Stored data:
★ ★ ★ ★

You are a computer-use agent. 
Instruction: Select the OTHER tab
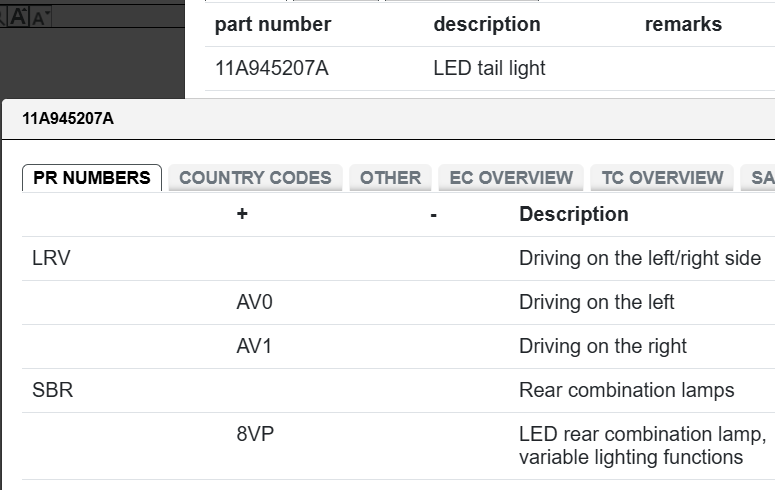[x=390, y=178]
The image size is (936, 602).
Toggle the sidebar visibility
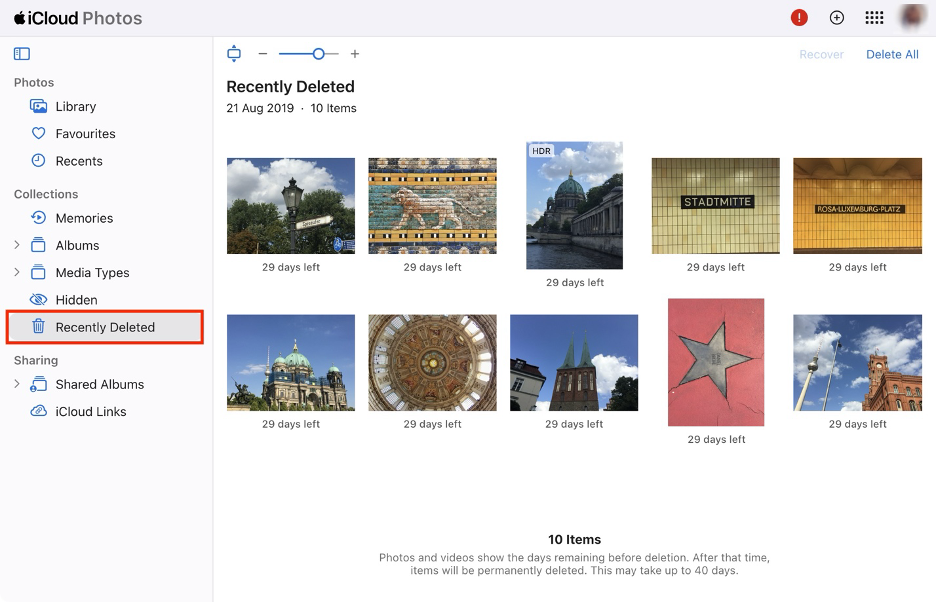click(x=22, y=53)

★ ★ ★ ★

__What this task involves__. Which lines run from the one containing "Instruction: Select the OTHER tab" to the end of the data above? Set down those lines exactly, and only those, without any pictures.

__Your solution__.
Instruction: Select the OTHER tab
[x=390, y=178]
The image size is (936, 602).
Toggle the sidebar visibility
click(x=22, y=53)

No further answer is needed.